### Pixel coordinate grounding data
━━━━━━━━━━━━━━━━

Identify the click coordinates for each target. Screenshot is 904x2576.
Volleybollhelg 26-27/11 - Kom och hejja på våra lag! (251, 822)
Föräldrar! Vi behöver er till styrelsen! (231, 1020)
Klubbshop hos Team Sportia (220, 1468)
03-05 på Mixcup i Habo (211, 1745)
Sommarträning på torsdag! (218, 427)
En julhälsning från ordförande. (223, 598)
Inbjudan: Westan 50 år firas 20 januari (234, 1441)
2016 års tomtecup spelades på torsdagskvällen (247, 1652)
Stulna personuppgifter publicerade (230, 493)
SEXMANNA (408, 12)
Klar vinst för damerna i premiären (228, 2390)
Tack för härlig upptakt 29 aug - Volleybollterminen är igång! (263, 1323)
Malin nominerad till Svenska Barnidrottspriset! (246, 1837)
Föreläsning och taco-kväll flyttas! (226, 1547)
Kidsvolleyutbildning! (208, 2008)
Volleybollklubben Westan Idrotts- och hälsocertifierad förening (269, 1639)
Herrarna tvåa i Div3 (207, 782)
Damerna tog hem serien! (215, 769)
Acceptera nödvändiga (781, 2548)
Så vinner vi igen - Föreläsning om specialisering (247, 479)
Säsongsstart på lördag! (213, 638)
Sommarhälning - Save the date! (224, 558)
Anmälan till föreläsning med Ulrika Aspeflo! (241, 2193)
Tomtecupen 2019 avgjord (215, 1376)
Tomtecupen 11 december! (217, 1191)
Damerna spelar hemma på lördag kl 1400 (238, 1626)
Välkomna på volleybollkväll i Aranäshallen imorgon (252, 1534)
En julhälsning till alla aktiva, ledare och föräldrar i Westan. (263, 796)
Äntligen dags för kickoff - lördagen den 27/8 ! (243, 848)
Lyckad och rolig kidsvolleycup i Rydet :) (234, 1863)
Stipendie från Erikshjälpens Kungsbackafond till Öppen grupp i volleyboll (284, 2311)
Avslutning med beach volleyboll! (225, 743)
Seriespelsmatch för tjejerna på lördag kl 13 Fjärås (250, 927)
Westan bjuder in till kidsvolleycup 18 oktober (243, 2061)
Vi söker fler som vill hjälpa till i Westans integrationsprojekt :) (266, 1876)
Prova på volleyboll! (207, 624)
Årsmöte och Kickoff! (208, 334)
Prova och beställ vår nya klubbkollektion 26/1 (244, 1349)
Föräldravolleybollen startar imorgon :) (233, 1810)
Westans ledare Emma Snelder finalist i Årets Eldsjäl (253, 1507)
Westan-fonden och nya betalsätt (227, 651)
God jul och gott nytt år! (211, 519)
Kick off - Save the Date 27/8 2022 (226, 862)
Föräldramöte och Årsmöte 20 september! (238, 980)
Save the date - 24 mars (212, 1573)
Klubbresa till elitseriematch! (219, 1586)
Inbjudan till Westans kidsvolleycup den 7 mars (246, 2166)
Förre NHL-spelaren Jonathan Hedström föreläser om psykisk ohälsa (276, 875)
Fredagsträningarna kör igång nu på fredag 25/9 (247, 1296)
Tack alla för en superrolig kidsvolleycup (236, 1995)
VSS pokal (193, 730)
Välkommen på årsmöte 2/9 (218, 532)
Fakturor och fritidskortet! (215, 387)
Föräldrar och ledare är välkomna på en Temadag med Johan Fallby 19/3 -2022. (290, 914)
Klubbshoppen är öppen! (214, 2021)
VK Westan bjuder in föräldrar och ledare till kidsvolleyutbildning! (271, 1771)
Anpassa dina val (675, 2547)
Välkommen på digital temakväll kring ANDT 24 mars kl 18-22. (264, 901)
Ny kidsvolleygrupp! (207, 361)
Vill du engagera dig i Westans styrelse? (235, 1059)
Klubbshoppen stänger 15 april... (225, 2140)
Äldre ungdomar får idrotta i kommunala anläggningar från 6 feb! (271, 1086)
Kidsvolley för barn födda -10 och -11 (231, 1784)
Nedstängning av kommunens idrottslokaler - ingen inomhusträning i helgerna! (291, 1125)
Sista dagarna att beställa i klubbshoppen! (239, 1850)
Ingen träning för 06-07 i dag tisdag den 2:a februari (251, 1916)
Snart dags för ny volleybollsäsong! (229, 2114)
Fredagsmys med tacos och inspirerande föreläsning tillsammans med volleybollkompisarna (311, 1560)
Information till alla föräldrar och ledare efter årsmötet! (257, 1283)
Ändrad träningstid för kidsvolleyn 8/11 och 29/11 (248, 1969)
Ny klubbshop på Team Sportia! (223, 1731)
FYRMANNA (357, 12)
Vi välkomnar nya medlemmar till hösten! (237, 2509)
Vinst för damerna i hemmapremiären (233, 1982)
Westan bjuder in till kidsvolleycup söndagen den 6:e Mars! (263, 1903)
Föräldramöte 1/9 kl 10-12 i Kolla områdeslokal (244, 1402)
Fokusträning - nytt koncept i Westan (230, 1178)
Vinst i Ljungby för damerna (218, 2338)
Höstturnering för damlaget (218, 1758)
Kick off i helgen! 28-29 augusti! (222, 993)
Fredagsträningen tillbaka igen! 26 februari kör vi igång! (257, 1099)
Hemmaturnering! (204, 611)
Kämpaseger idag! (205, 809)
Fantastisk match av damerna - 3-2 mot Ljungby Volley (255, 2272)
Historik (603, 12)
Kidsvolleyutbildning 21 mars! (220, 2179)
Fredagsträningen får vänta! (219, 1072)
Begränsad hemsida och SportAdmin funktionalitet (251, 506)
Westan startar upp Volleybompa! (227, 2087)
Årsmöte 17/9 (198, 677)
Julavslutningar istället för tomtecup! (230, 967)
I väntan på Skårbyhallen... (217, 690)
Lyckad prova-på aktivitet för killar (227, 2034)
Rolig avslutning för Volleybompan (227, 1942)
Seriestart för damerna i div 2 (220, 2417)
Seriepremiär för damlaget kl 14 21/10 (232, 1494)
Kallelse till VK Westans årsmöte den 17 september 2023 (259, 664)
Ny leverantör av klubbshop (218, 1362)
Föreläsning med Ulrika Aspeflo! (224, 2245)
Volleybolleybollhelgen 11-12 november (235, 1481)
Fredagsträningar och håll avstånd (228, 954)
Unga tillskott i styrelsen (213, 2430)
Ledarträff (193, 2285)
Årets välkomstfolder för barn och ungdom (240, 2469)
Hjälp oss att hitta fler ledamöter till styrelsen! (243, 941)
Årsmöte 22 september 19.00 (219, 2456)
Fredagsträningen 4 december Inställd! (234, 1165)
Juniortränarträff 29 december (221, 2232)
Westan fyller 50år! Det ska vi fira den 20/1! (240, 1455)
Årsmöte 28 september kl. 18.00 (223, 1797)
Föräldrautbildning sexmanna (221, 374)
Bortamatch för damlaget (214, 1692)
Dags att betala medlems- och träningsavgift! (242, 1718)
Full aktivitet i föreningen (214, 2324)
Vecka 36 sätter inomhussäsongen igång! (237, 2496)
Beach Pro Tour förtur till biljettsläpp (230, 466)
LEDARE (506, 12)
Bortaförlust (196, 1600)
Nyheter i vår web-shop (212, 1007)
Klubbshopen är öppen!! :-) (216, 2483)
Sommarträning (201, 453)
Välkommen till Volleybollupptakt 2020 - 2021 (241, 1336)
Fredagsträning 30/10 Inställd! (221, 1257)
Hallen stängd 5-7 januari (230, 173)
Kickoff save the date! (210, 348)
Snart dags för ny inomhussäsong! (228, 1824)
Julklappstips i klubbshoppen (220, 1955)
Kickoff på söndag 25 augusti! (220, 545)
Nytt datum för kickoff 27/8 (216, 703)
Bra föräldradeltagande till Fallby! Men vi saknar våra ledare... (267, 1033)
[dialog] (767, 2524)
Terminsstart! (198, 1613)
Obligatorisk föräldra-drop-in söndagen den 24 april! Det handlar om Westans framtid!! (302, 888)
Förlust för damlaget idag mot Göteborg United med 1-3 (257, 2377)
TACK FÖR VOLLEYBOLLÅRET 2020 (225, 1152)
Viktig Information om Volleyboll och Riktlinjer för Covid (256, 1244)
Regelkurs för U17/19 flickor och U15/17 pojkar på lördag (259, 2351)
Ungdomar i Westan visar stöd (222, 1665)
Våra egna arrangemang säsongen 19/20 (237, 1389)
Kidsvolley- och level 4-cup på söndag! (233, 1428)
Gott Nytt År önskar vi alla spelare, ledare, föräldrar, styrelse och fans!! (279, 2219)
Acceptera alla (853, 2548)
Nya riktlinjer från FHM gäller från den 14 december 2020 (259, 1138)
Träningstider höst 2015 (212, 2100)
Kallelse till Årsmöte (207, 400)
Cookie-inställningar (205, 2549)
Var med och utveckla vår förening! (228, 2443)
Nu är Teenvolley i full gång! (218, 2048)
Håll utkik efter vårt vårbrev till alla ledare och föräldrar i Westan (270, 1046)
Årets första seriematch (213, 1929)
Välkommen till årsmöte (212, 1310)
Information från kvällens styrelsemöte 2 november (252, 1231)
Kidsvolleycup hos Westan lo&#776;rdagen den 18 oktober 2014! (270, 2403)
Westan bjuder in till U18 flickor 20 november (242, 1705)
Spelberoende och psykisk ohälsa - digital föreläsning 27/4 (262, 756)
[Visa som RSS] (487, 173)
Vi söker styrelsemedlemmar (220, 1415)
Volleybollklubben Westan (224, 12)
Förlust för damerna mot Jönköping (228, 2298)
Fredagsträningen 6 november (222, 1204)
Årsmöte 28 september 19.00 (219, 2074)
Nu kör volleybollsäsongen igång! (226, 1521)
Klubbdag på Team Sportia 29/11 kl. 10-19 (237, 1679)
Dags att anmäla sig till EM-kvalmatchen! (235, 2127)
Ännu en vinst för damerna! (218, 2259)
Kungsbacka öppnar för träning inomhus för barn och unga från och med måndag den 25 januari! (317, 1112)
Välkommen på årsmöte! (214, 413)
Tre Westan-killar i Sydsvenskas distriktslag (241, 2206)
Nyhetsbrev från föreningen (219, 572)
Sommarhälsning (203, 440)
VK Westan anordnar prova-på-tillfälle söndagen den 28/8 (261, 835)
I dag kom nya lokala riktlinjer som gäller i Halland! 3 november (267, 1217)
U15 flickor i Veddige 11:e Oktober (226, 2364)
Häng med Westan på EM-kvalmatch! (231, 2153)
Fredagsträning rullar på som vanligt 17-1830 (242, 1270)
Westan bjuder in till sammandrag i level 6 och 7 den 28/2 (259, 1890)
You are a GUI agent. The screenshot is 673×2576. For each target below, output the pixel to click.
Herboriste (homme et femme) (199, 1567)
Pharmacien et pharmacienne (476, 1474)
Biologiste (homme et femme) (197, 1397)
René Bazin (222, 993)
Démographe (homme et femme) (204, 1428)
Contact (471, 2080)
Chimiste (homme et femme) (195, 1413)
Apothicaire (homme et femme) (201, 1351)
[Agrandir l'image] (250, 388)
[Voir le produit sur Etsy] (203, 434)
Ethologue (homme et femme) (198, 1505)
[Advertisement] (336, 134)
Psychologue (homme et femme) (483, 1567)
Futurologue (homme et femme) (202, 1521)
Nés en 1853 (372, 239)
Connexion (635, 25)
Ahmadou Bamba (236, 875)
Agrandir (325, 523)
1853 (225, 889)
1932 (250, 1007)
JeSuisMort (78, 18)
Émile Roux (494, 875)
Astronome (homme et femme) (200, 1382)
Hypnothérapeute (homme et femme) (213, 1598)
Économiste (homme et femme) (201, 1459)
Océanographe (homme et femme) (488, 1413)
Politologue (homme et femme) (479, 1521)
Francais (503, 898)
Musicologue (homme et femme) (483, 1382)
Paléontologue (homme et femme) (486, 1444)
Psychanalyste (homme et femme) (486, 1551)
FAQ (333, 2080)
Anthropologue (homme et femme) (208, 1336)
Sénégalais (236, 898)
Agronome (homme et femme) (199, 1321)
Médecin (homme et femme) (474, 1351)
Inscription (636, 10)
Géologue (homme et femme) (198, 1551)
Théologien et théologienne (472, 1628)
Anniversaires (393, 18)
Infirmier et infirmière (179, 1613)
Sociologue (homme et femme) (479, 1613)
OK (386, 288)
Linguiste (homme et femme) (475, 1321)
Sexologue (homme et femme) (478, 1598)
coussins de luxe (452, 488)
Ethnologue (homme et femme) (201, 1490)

━━━━━━━━━━━━━━━━

### Instructions to follow
Starting at the line above that contains "Historik (603, 12)", repeat each line exactly up to and including the line that contains "Fredagsträning 30/10 Inställd! (221, 1257)", and stop there.

### Reply to the task
Historik (603, 12)
Kidsvolleyutbildning 21 mars! (220, 2179)
Fredagsträningen får vänta! (219, 1072)
Begränsad hemsida och SportAdmin funktionalitet (251, 506)
Westan startar upp Volleybompa! (227, 2087)
Årsmöte 17/9 (198, 677)
Julavslutningar istället för tomtecup! (230, 967)
I väntan på Skårbyhallen... (217, 690)
Lyckad prova-på aktivitet för killar (227, 2034)
Rolig avslutning för Volleybompan (227, 1942)
Seriestart för damerna i div 2 (220, 2417)
Seriepremiär för damlaget kl 14 21/10 (232, 1494)
Kallelse till VK Westans årsmöte den 17 september 2023 (259, 664)
Ny leverantör av klubbshop (218, 1362)
Föreläsning med Ulrika Aspeflo! (224, 2245)
Volleybolleybollhelgen 11-12 november (235, 1481)
Fredagsträningar och håll avstånd (228, 954)
Unga tillskott i styrelsen (213, 2430)
Ledarträff (193, 2285)
Årets välkomstfolder för barn och ungdom (240, 2469)
Hjälp oss att hitta fler ledamöter till styrelsen! (243, 941)
Årsmöte 22 september 19.00 (219, 2456)
Fredagsträningen 4 december Inställd! (234, 1165)
Juniortränarträff 29 december (221, 2232)
Westan fyller 50år! Det ska vi fira den 20/1! (240, 1455)
Årsmöte 28 september kl. 18.00 (223, 1797)
Föräldrautbildning sexmanna (221, 374)
Bortamatch för damlaget (214, 1692)
Dags att betala medlems- och träningsavgift! (242, 1718)
Full aktivitet i föreningen (214, 2324)
Vecka 36 sätter inomhussäsongen igång! (237, 2496)
Beach Pro Tour förtur till biljettsläpp (230, 466)
LEDARE (506, 12)
Bortaförlust (196, 1600)
Nyheter i vår web-shop (212, 1007)
Klubbshopen är öppen!! :-) (216, 2483)
Sommarträning (201, 453)
Välkommen till Volleybollupptakt 2020 - 2021 (241, 1336)
Fredagsträning 30/10 Inställd! (221, 1257)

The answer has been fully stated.